И вот, возвращаясь в город, одну и ту же мысль лихорадочно передумывал Полторацкий: как помочь? Ему становилось не по себе от ощущения крепости собственного тела, от раскаленного воздуха, при быстром беге машины горячим плотным потоком бьющего в лицо, от зелени тополей, вставших по обе стороны Куйлюкского шоссе, особенно темной в ярком свете послеполуденного солнца. Но в соприкосновении со смертью и страданиями других есть благодетельная сила… Ибо что представляет собой человек? Он представляет собой существо, склонное, будто в тину, погружаться в собственное благополучие и довольствоваться им. Подобная склонность никак не отвечает революционной мысли о человеке, а также духу времени, забывшему личное благополучие до поры, пока не достигнуты будут всеобщее благоденствие, счастье и мир! Нежелание принять и перестрадать чужую боль и тем более противостоять злу, ее вызвавшему, приводит к увеличению и усилению зла. Вот почему для всех тех, кто лишь о личное благополучии помышляет, столь целителен был бы своей беспощадной жестокостью лагерь для голодающих — там вместе с состраданием пробилось бы и завладело сердцем понимание истинной ценности жизни и вместе с тем ее беззащитности, нестойкости, бренности…

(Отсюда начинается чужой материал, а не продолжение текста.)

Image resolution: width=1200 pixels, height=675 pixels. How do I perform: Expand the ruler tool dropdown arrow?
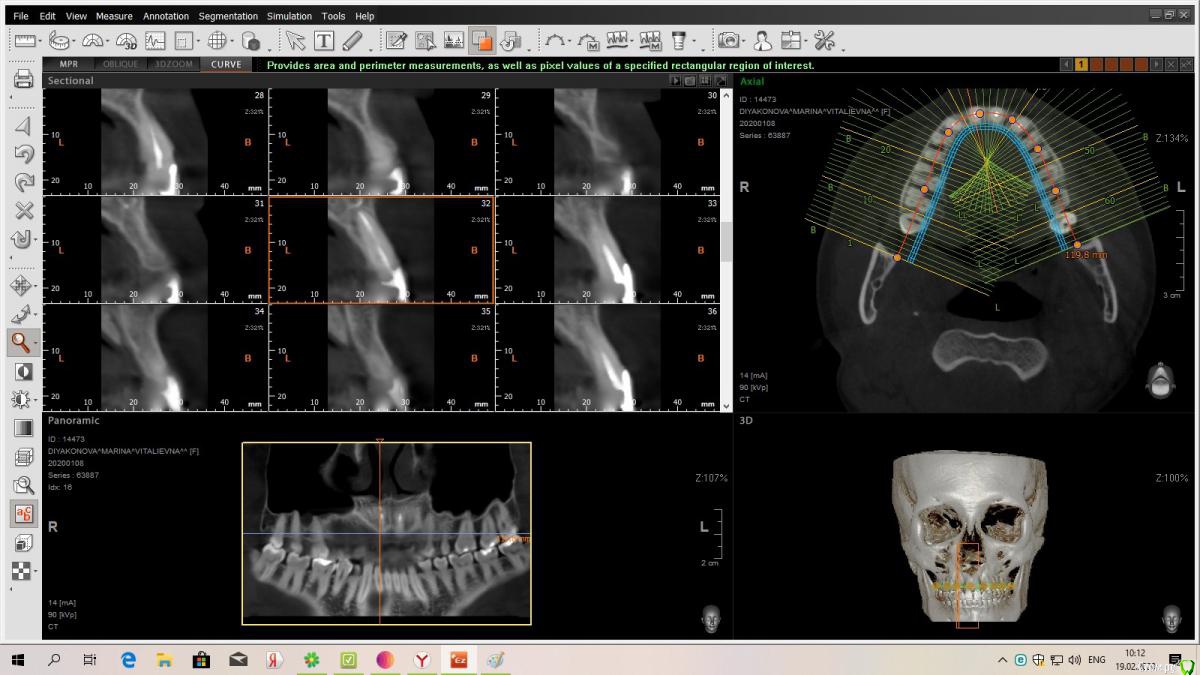tap(40, 42)

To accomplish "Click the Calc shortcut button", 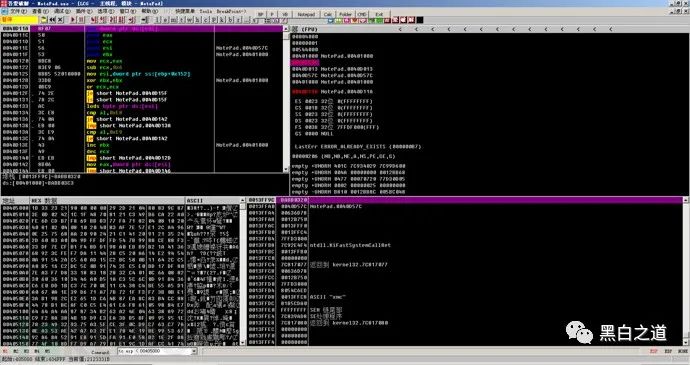I will pos(328,14).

Миновали проспект Жуковского, подъезжали к Гоголевскому.
— Куда едем? — спросил Николай Иванович.
— На Черняевскую, — откликнулся Полторацкий, и сразу же смутная тревога завладела им, словно не в комиссариат следовало ему торопиться, а в совсем иное место, где был он сейчас нужнее всех.

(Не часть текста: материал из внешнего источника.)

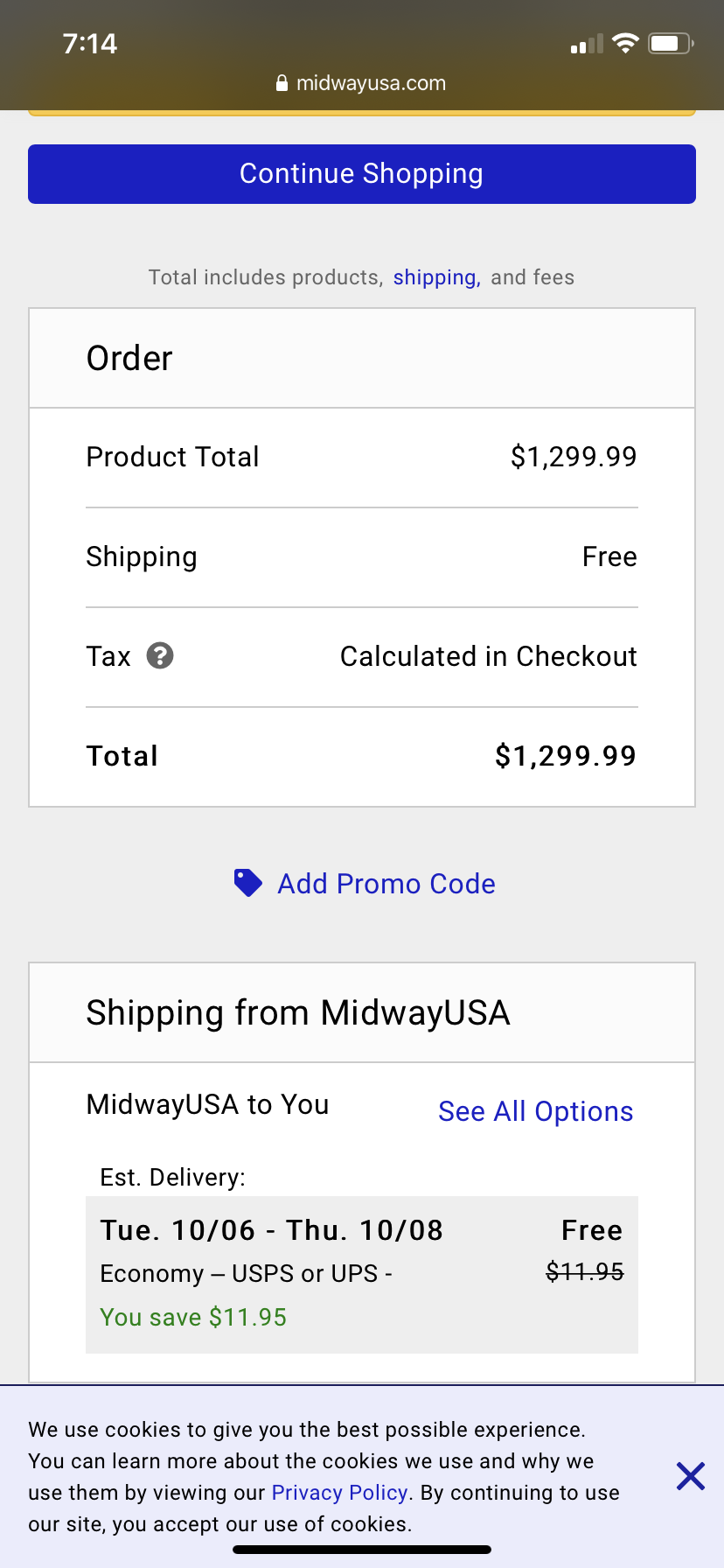The height and width of the screenshot is (1568, 724).
Task: Open See All Options for shipping
Action: (535, 1111)

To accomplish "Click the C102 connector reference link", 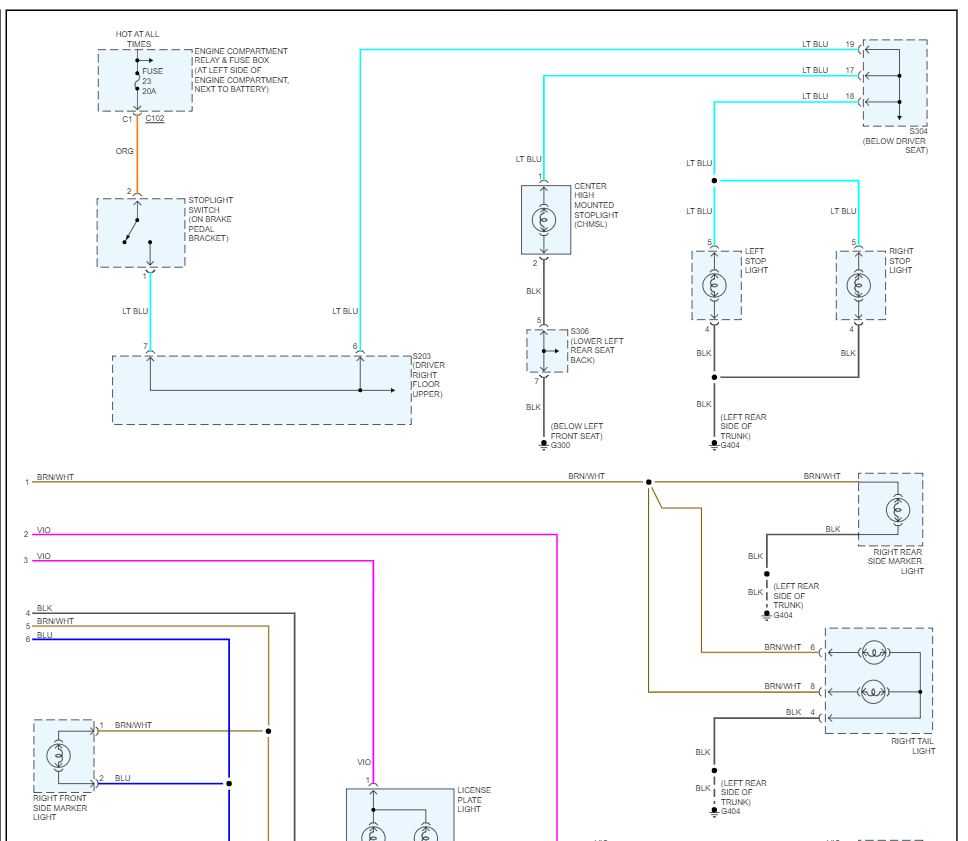I will click(x=155, y=119).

Но поскольку эта тревога вроде бы не была связана с лагерем для голодающих, он постарался ее приглушить, тем более что вместе с опаляющим током воздуха снова ощутил на своем лице укоризненный взгляд умирающего молодого человека из лагеря для голодающих. Конечно, укора скорее всего вовсе и не было, укор это так… одно лишь воображение, смятенное и подавленное зрелищем почти потусторонним. («Ад» — с невыразимым чувством сказал Тупиковский.) Хотя, должно быть, последний взгляд любого человека, навсегда покидающего этот мир, уже есть как бы укор всем остающимся жить и тем самым порывающим с ним всякую связь… Все сразу возникло вдруг перед ним в раскаленном и дрожащем воздухе июльского дня: и детишки, безмолвно ползающие по выжженной земле… особенно же один, страдальчески и робко ему улыбнувшийся, и старик, мертвые глаза вперивший в пылающее туркестанское солнце, и арба, нагруженная завернутыми в серую мешковину телами, причем с особенной запоздалой ясностью отметил он сейчас то, что тогда увидел лишь вскользь; смуглую тонкую ногу, прямо выставившуюся за край арбы, — возникло и тяжким грузом тотчас рухнуло на сердце.